Any of you who not only had a hearty laugh at our April Fools’ joke about Henle’s cleaned-up part, but also may even once have already had a go at a Reger sonata, will know that in the case of Max Reger – as with so many other late romantic composers – clearing out or cleaning up is in fact no joke at all. The extravagantly diverse ways that in scores at the start of the 20th century tempo, dynamics, articulation and expression were specified down to the last detail absolutely buried the music at times under the markings and were hardly consistent with any directive that a so-called practical Urtext edition ought then to present a music text more or less easy (and quick!) for the musician to read.
Not for nothing did Max Reger usually opt in his autographs for a second colour (red instead of black) for indicating this parameter – which indeed makes the thing prettier though not necessarily also easier to read, as shown by the dynamics notated now above, now below the staves, or the espressivo information squeezed into the stave on the first page of his clarinet quintet.
It becomes even more difficult when, as in Reger’s clarinet sonata, Op. 107, the manuscript is heavily revised and whole sections of it are crossed out, various halves of measures re-combined and many rhythms repeatedly modified.

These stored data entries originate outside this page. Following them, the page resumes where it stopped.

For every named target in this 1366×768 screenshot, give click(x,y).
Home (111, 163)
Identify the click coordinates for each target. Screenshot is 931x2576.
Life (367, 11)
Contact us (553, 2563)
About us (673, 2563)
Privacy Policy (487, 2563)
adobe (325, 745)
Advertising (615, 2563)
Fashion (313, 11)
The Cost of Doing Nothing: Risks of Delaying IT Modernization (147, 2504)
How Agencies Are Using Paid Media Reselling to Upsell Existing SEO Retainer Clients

Here, by his own admission, the composer himself must first of all have had to resort to a “search for mistakes” before he could send his autograph to the Bote & Bock publishers (Berlin) in April 1909. There, this anything but neat engraver’s model was then organized to the best of their ability and transferred into print, whereby just the correct reading of accidentals and reasonable layout detailing tempo and dynamics at passages such as this (1st movement, measures 15–18) might indeed have challenged the music engraver:
Complicating readability still more, even in the print, is especially the harmonic expansion so typical of the late romantic period, combined with Reger’s penchant for continuously alternating duplet and triplet figures in 6/4-time: There is hardly a note without an accidental (although Reger is then still differentiating between necessary and bracketed “cautionary” accidentals), so that all of a sudden we think we’re in 12-tone music. There is hardly a rhythmic figure without a clue as to whether it is to be to played as triplet or duplet; hardly a tempo or dynamic marking that were not still to be modified by an addition (often bracketed in turn).
So, even in the case of such a simple source situation as here in this sonata, with a first edition for which the composer was responsible as primary source, and an autograph engraver’s model for consultation in questionable passages, there is still quite a lot for the editor of a modern Urtext edition to do. Not only do we have to correct errors in the first edition that were overlooked in the clutter of signs, but we must also decide which of the model’s aspects are to apply and which it is reasonable to modify in line with the rules of modern music setting. For by no means is even an Urtext edition an exact reproduction of the source, but it instead standardises the music text and clears out of it any superfluous or confusing markings.
That this is to be done very cautiously and prudently (and explained in the Comments) goes without saying. How many details are to be considered in the process can be seen in the engraver’s model by Michael Kube, who edited Opus 107 for us in a collection of the Reger sonatas and pieces for clarinet and piano (HN 909, sonata, Op. 107, also edited separately in Reger’s own arrangement for violin, HN 1097, or viola, HN 1099). The various entries in red, green, blue as well as pencilled questions in the lower margin give evidence of the intensive exchange between editor and house editor in the process of deciding these questions – often augmented by input from our music setter Michael Nowotny.
Whereas fundamental decisions such as eliminating Reger’s brackets in the case of cautionary accidentals and his additional “afterthought” expression markings were already analogically affected by prior Henle Reger editions, detail questions for accidentals (measure 13), triplet- and duplet information (measures 14, 15) or appropriate positioning of expression markings (measure 15) were now and then first clarified in the “pencilled dialogue” between editor and house editor. Even standardising the placement of rests in the piano part in the case of figures going above the two staves – especially annoying in measure 15 of the first edition (and likely due there to the later contraction of this measure in the autograph) – or revising the confusing triplet marking 3 (instead of 6) in measures 15, 16 was necessary before we were satisfied with the way the music looks.
Reger himself repeatedly characterised this late sonata as “a very light, approachable” one or even “an unusually clear work” – with our “cleaned-up” Urtext edition we hope to make this something that the interpreter can also experience.